◆ **PROMPT**:
In which lines of the data does the string "Select" appear? Copy every one.

◆ **MATERIAL FOR THIS TASK**:
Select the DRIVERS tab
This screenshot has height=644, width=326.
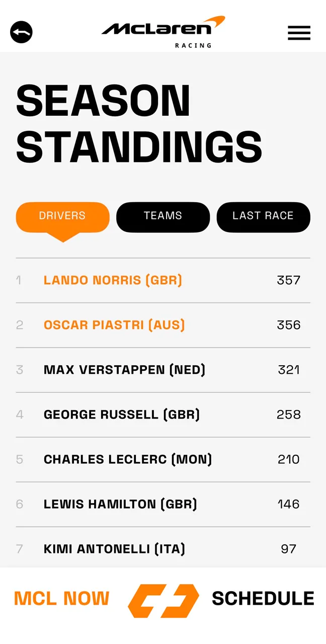pyautogui.click(x=62, y=216)
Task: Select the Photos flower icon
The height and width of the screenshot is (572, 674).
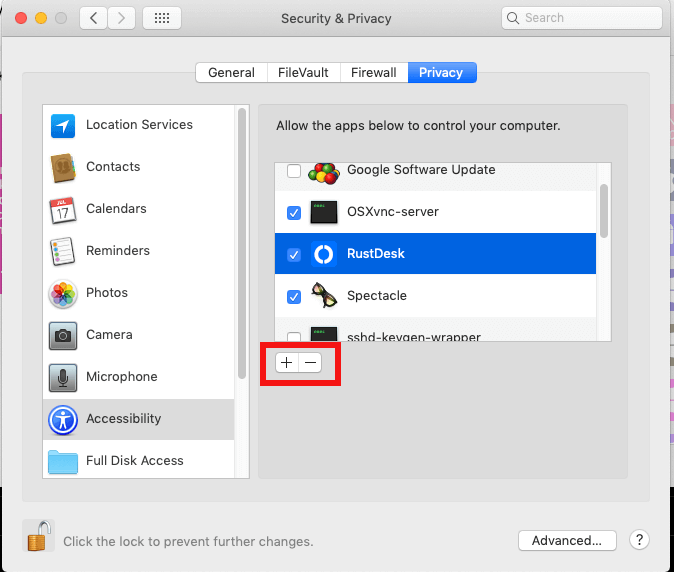Action: coord(63,294)
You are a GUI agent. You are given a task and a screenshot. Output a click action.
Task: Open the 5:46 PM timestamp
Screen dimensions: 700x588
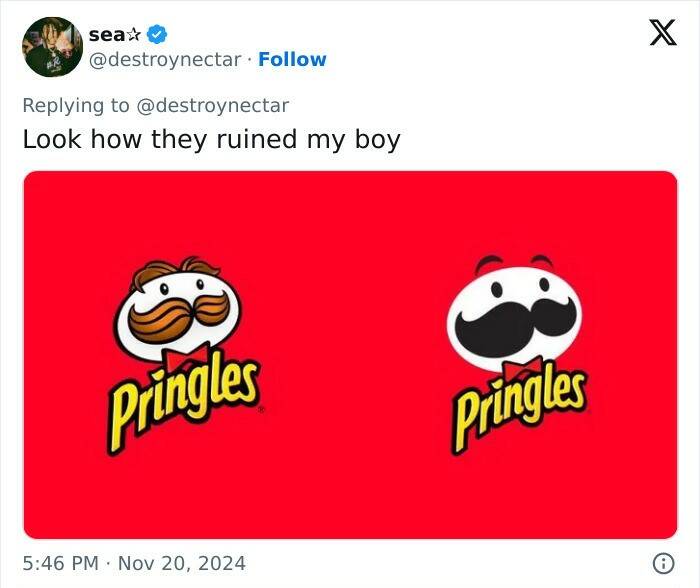point(62,563)
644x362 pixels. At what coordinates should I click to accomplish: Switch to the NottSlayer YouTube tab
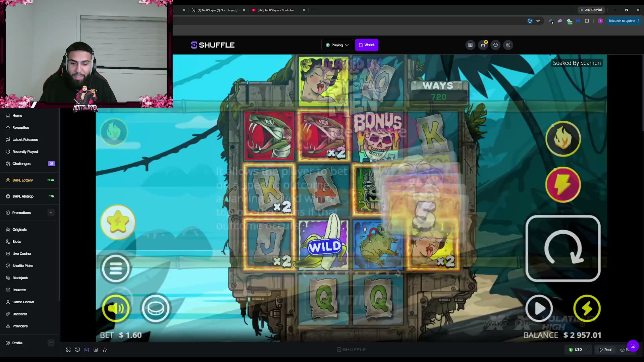275,10
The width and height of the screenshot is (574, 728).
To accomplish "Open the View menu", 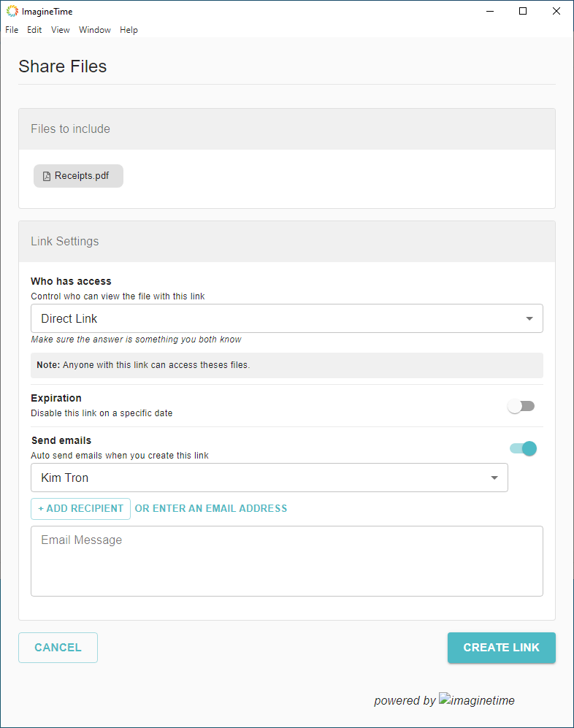I will pyautogui.click(x=61, y=30).
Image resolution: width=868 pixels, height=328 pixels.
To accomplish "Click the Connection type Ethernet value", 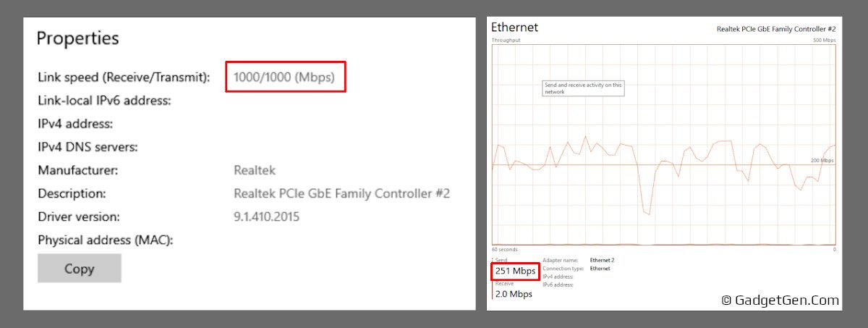I will [x=600, y=269].
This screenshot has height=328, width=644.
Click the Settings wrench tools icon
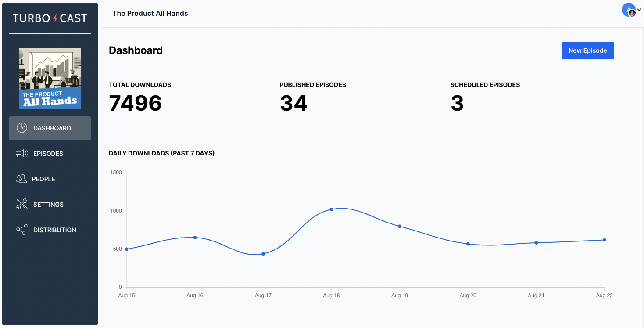pos(22,204)
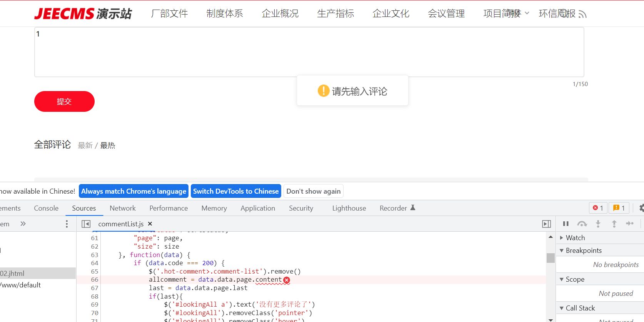Sort comments by 最热

(x=108, y=146)
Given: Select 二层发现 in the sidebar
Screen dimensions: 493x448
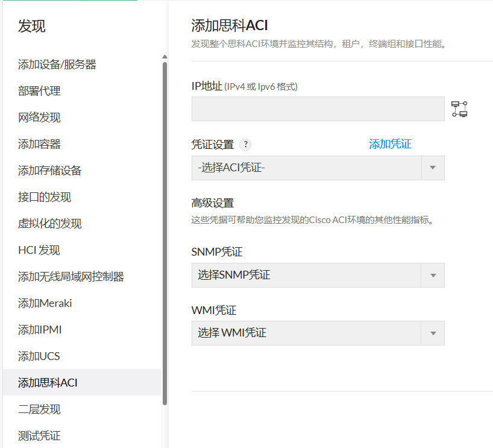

◆ **WRITTEN ANSWER**:
Select the DRIVERS tab
Task: Select the Photos flower icon
Given: Select 二层发现 in the sidebar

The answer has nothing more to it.